- _The data_:

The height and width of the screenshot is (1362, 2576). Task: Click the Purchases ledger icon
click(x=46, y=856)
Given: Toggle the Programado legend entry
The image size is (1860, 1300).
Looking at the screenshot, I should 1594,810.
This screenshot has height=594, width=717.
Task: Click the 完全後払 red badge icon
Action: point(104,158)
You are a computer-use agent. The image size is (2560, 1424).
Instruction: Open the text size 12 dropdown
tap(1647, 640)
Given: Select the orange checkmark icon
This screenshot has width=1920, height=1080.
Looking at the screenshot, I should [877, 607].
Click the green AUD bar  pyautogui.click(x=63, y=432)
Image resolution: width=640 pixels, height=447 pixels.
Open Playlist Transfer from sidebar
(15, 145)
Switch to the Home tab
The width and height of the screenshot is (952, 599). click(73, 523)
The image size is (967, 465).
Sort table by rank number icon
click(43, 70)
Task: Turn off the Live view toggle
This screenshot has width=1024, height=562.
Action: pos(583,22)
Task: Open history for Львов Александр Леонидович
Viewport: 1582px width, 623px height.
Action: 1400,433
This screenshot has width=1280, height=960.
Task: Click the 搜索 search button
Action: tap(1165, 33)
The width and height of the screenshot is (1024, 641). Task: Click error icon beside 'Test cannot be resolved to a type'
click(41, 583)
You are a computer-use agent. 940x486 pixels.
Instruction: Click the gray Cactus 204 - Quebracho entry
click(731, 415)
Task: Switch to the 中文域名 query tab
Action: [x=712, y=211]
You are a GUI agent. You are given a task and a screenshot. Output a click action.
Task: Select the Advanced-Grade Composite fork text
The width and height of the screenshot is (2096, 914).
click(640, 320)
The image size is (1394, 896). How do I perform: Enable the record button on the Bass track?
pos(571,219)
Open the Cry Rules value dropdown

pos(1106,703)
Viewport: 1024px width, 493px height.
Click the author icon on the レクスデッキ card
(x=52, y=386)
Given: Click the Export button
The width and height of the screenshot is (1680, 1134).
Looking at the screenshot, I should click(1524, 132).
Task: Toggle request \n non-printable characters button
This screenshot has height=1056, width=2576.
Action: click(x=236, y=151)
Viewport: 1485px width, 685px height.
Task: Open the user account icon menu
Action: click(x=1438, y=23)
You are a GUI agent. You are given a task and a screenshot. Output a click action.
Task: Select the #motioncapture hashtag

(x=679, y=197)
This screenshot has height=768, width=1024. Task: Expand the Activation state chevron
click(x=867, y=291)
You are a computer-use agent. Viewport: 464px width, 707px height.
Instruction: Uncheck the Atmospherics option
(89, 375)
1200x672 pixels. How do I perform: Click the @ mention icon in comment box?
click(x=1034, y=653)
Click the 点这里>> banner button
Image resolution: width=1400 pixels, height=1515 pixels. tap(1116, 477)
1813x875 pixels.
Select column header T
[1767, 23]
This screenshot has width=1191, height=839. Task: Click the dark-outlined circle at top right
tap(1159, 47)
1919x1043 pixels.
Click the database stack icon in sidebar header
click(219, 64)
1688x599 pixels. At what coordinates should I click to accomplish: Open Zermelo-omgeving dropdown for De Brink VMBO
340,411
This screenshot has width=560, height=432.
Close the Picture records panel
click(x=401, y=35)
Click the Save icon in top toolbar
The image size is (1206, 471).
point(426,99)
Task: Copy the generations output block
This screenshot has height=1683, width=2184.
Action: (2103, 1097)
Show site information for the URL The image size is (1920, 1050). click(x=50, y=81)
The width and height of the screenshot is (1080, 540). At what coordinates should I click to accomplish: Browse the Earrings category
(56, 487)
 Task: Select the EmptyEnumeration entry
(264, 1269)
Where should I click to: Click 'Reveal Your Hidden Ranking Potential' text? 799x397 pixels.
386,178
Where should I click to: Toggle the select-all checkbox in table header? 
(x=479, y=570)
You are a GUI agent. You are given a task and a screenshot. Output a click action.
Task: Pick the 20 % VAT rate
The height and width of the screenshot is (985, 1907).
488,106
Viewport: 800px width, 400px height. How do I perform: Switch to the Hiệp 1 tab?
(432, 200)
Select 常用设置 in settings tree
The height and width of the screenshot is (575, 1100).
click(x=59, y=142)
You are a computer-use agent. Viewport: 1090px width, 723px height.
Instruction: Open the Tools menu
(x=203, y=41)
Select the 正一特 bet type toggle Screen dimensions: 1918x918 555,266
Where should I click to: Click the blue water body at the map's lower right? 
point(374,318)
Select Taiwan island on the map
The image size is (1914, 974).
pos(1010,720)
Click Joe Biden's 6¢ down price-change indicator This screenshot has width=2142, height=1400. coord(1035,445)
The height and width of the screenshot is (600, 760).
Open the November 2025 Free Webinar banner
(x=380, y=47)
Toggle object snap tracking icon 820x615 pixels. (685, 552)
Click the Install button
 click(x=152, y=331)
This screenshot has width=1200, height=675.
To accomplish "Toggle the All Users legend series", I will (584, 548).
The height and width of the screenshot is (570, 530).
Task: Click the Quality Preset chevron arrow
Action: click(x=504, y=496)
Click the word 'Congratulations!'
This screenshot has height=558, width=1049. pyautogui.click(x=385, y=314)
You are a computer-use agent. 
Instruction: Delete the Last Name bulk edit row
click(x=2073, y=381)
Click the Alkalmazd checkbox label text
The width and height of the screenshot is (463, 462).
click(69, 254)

- _Goal_: Rewrite the entries from the line with "Click the 点这里>> banner button" up to and including the line with "tap(1159, 47)", swapping "dark-outlined" for "gray-outlined" and leaving everything else unchanged.

- _Task answer_:
Click the 点这里>> banner button
Image resolution: width=1400 pixels, height=1515 pixels. tap(1116, 477)
1813x875 pixels.
Select column header T
[1767, 23]
This screenshot has width=1191, height=839. Task: Click the gray-outlined circle at top right
tap(1159, 47)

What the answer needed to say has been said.